Friday, March 19, 2010

New Heart

I'm having a day of struggle. And I hate to even say that because I stand on God's grace each day and know I don't have to live with any struggles. But I am feeling like this struggle is a good struggle if that is even possible.
I have been doing my Worship Size almost every day since God placed it on my heart to start teaching other women what I've learned. And it has changed my heart. In a way that is abnormal for me. I am falling in love with myself. God is showing me who I am and for once in my life I am comfortable in my own skin. Sure there are parts of my body that I'm not real crazy about but I am speaking life into those parts. I used to look at my body and see fat and disgust. I would look at different areas and curse them. But I know now that I can love myself regardless of my body being perfect. It may never be the way I want it to be but I know God wants me to have a strong body just as much as I want it. He needs me to be strong in mind, body and spirit so that I can do all that He calls me to without growing weary.
Now let me explain the "struggle" part. I have looked back at so much that I've endured or put up with by people closest to me and I realize that I don't have to live with shame anymore. I felt like I deserved the disrespect that was thrown my way so I just put up with it and smiled in the midst of all of it. So I am taking a stand and saying "NO MORE"! I do deserve respect. It's not that I'm going to go around bopping people on the head demanding it. I just know that I no longer need to hang out with people or put up with the unkind words or glares thrown my way.
I can smile not with a sense of having no voice, but smile knowing that I don't care what people think or say. I am a beautiful daughter of the Most High and He created me beautiful. And I refuse to feel anything different just because of the clothes I wear or if I'm not looking perfectly on the outside. Because it's my heart that matters! And God is showing me how beautiful mine is more and more every day.
I had the opportunity to be around a group of women recently that would point at other women and make fun of them. I was shocked! I guess it's been awhile since I've been around that. Just to sit back and watch made me angry but I also had a pity for them. How sad they must feel inside that they have to judge other women around them. It doesn't matter what we look like on the outside. And if they would just take the opportunity to get to know the ones they are making fun of, they may be surprised at how beautiful we truly are.
I praise God each and every day for the work He is doing inside of me. And I will live in victory - complete victory. Thank you God!!!!
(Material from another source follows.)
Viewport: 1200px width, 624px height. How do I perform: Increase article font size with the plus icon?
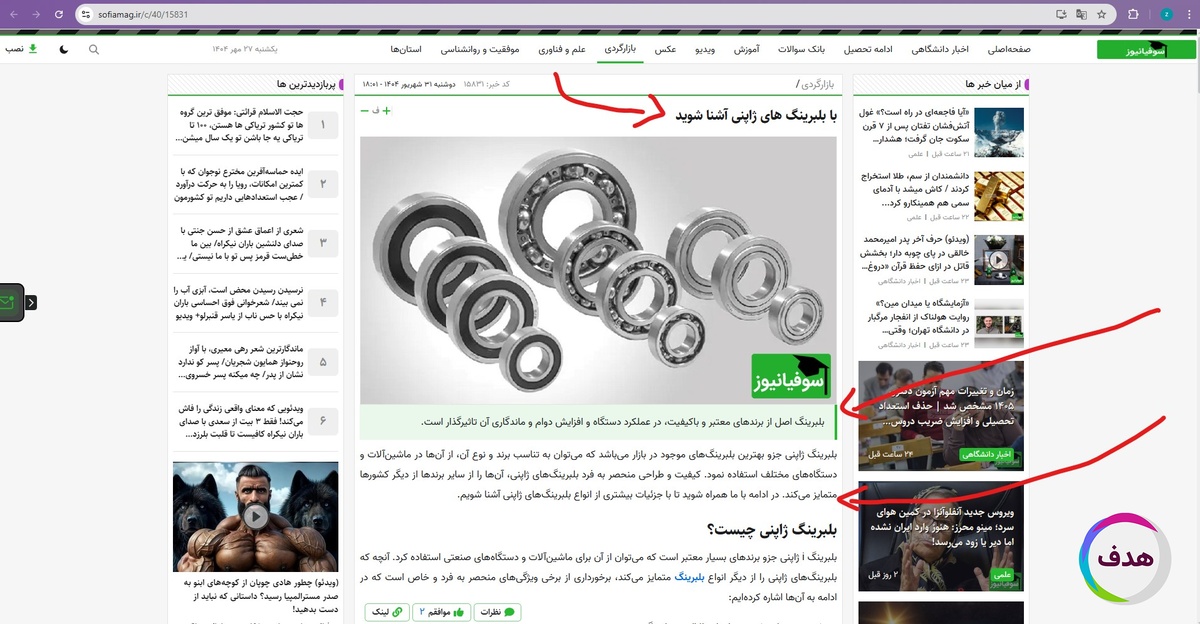tap(386, 111)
"But what happens when we live God's way? He brings gifts into our lives, much the same way that fruit appears in an orchard—things like affection for others, exuberance about life, serenity. We develop a willingness to stick with things, a sense of compassion in the heart, and a conviction that a basic holiness permeates things and people. We find ourselves involved in loyal commitments, not needing to force our way in life, able to marshal and direct our energies wisely." Galatians 5:22-23 (The Message)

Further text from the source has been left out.